Carla’s progression also illustrates the challenges and potential pitfalls of attempting to understand and address her symptoms according to a single nosology. Depression is a like a fever. It can be caused by a myriad of factors and, left to linger, may lead to further residual complications. Focusing attention to her symptoms also may lead to a differential including adjustment problems, social anxiety, effects of trauma, surreptitious substance use, or even bipolar depression. Understanding Carla’s (or anyone else’s) unique predispositions to illness will better optimize the course of treatment.

To begin with, a clear delineation of Carla’s historic symptoms and any possible medical contributions to her presentation are necessary to investigate. Specific inquiries into past episodes of activation including hyperarousal, impulsivity, restlessness, and insomnia should be elucidated prior to consideration of medication selection.4 Considering Carla’s age and the known association between antidepressant-induced manic conversion among children aged 10-14 years,5 any pharmacologic intervention will benefit from the maxim “start low and go slow.” Her symptoms of activation arise within the setting of titration of an antidepressant. This may raise considerations to her specific metabolism and physiological concentrations of the medication as well as cumulative day exposure.

Complementary to Carla’s own history is that of family members. Often obtaining a reliable family psychiatric history is an exercise fraught with bias, vagueness, and generalizations.6 However, given the known heritability of bipolar disorders and the implications for treating depression in such individuals, compared with unipolar depressive symptoms, clarifying the nature of family illness may elucidate potential susceptibilities previously unconsidered.7 In this case, descriptions of Carla’s father’s behavior raise concerns for underlying bipolar disorder, as do the accounts of traumatic stress exposure and their compounded preponderance for increased suicide risk.8

Unfortunately, Carla’s current environmental cues and maladaptive behaviors may be perpetuating her symptoms and possibly placing her on a trajectory for further illness. Exploration of her relationship with her caregivers regarding the interpretation of her symptoms, and need for treatment should be undertaken so as to expand supportive roles. Education regarding cannabis use among adolescents and age-specific risks for later depression, anxiety, and suicide is warranted in a climate when accessibility is on the rise.9 Whether or not cannabis use itself leads to amotivation is the subject of current debate.10 A growing body of evidence is clearly illustrating that Carla’s sedentary behaviors and perceived loneliness likely exacerbate her mental well-being. Such patterns indicate the need for environmental intervention to change such cycles.
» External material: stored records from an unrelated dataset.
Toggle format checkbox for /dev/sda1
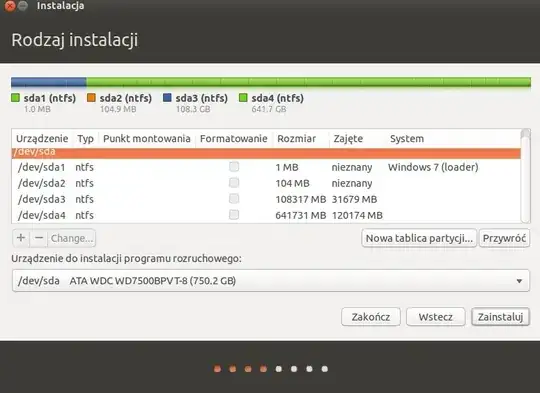This screenshot has height=393, width=540. tap(234, 167)
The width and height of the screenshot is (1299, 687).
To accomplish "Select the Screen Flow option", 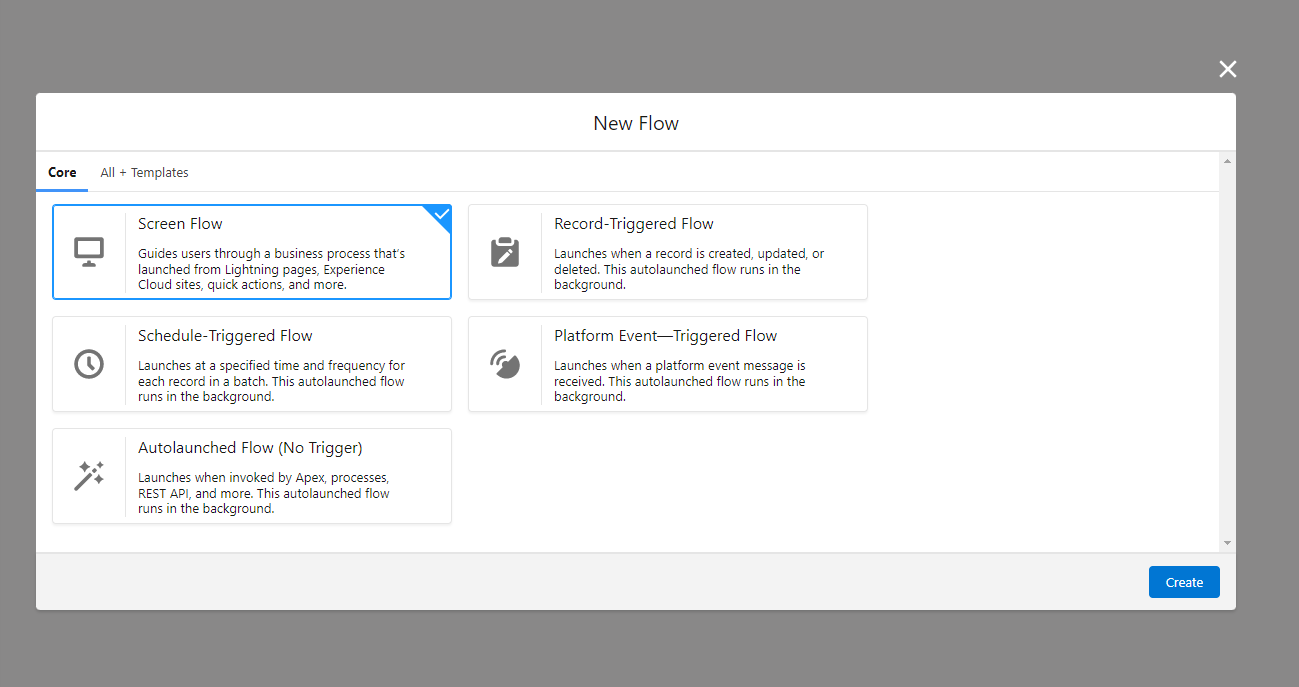I will [x=251, y=251].
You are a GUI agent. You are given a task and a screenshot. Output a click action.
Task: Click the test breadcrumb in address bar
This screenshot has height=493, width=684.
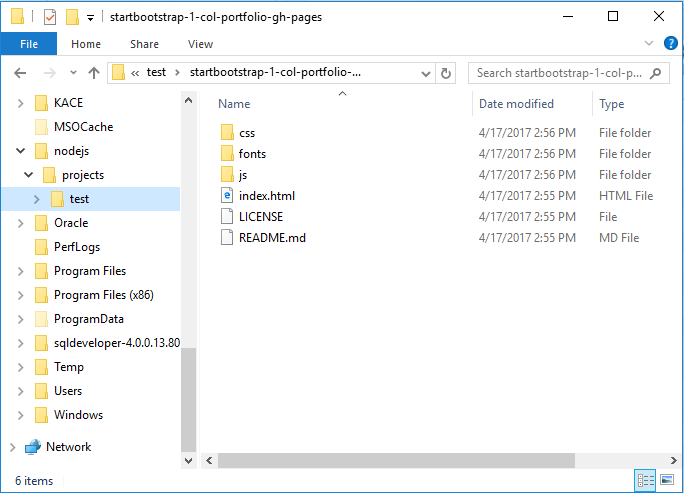point(156,73)
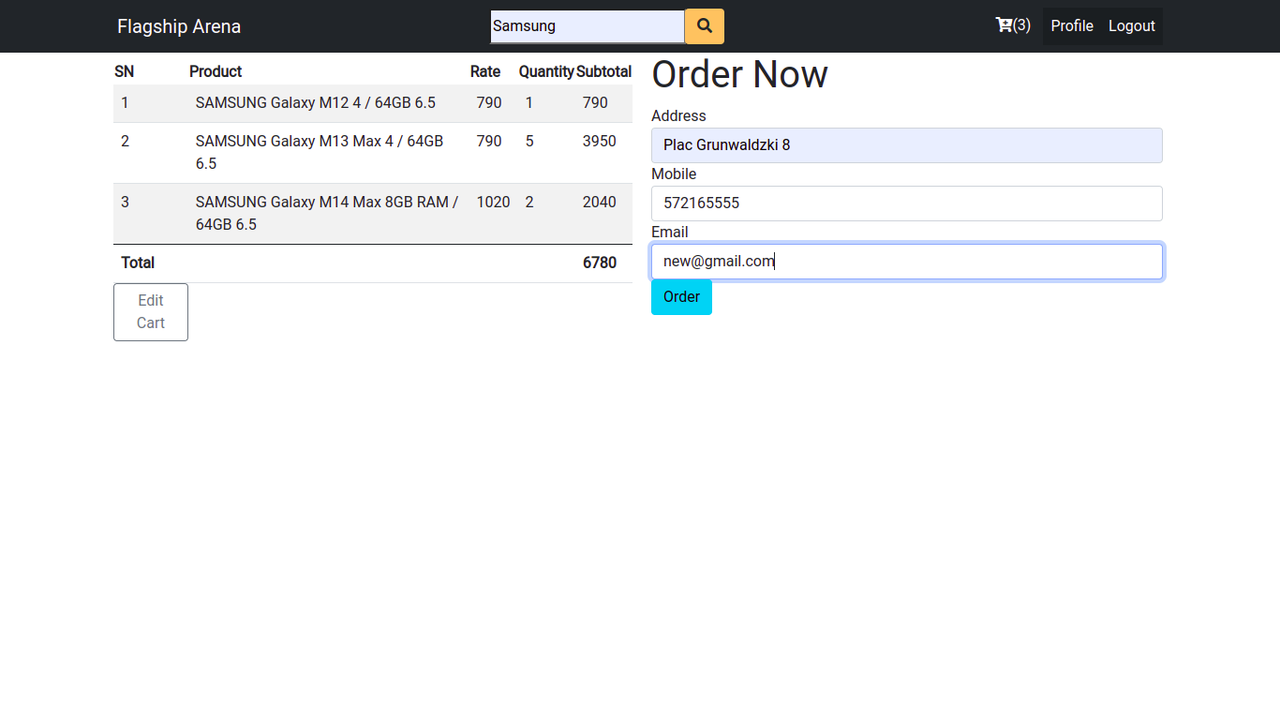The image size is (1280, 720).
Task: Focus the Email field with new@gmail.com
Action: point(906,261)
Finally, Carla’s progression through treatment speak to the need for open and honest discussions regarding realistic benefits as well potential risks. Progressive symptoms of depression left untreated can be life-threatening themselves, just as effects of activation as described in the vignette above can easily and quickly progress into situations that pose safety concerns. Amidst such periods of intervention, close communication and follow up with patients and their supports ameliorate potential adverse events and lead to better outcomes.

Outcome

Carla’s mother was advised to discontinue the medication, closely monitor Carla’s behavior and sleep, and schedule an emergent follow-up appointment for the next day. A safety plan indicating circumstances in which Carla would require closer medical supervision for safety was reviewed with her mother. Carla was later initiated on lamotrigine and restarted interpersonal therapy.

References

1. N Engl J Med. 2015 May 21;372(21):2029-38.
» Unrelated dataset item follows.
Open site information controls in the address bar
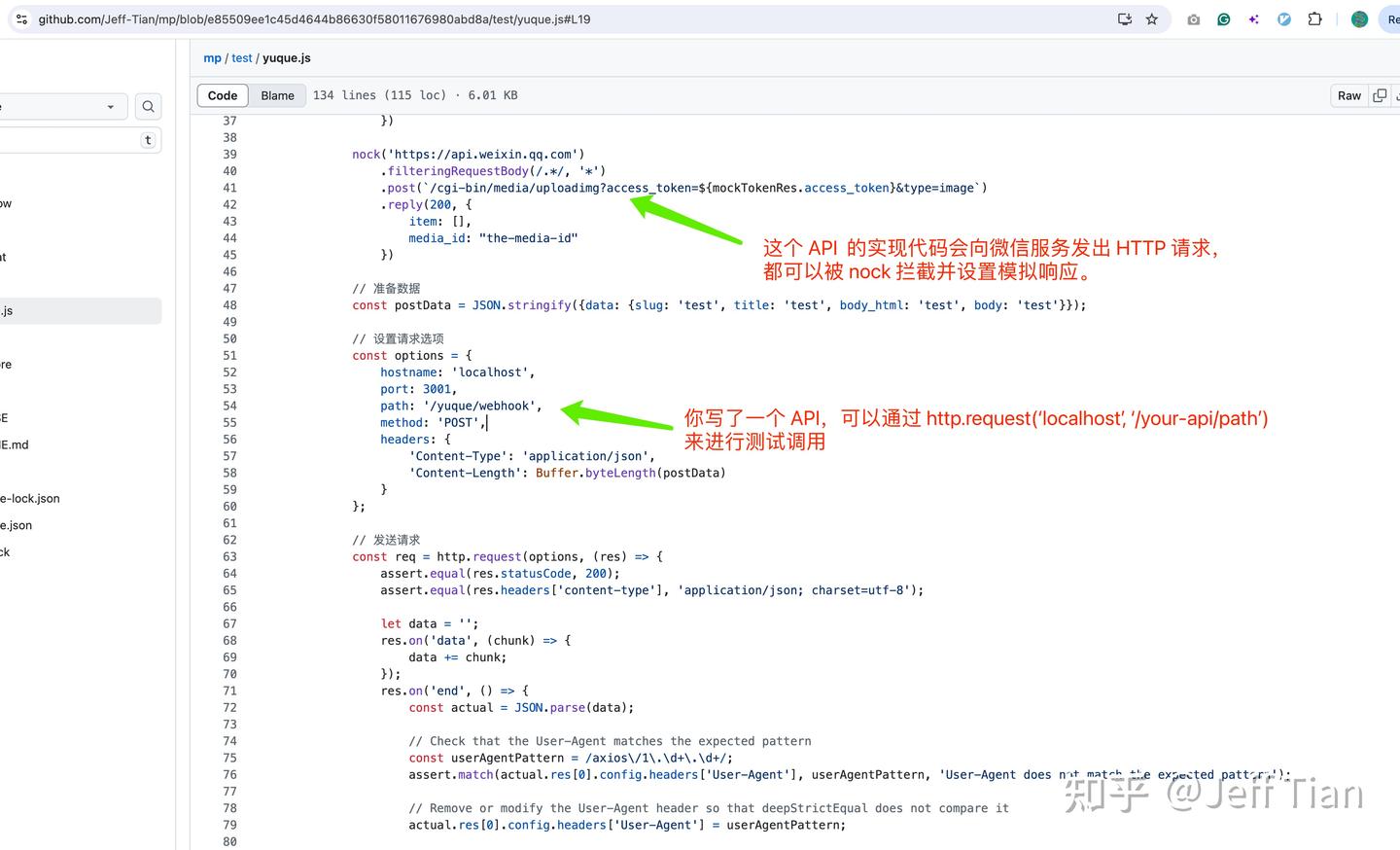This screenshot has height=850, width=1400. tap(20, 18)
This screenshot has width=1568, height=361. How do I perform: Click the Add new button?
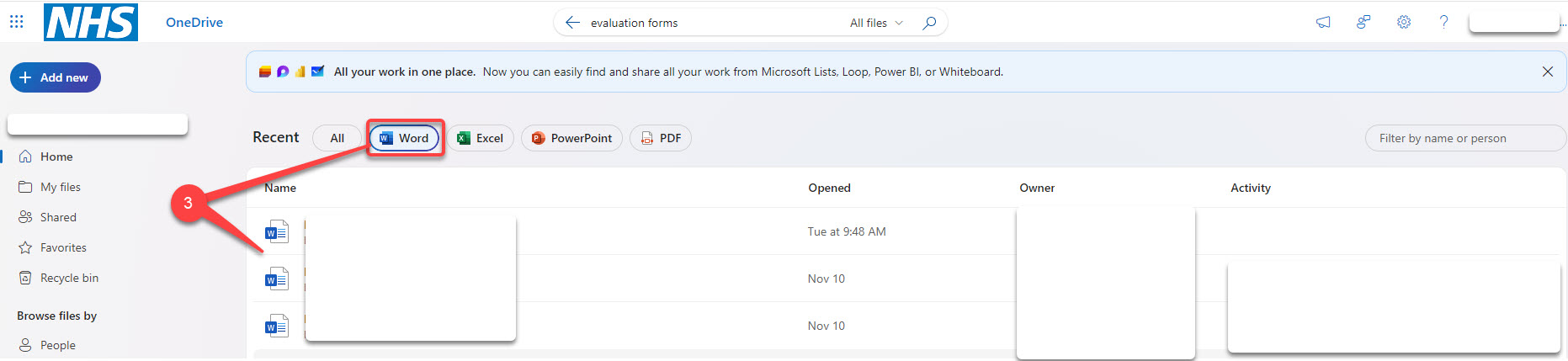56,77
2. J Pediatr. 2010 Nov;157(5):848-51.

3. Arch Gen Psychiatry. 2007 Oct;64(10):1132-43.

4. Curr Probl Pediatr Adolesc Health Care. 2018 Feb;48(2):50-62.

5. Arch Pediatr Adolesc Med. 2004 Aug;158(8):773-80.

6. Can J Psychiatry. 1993 Nov;38(9):590-4.

7. Appl Clin Genet. 2014 Feb 12;7:33-42.

8. J Am Acad Child Adolesc Psychiatry. 2017 Dec;56(12):1073-1080.

9. JAMA Psychiatry. 2019;76(4):426-34.

10. Subst Use Misuse. 2018 Jun 7;53(7):1158-69.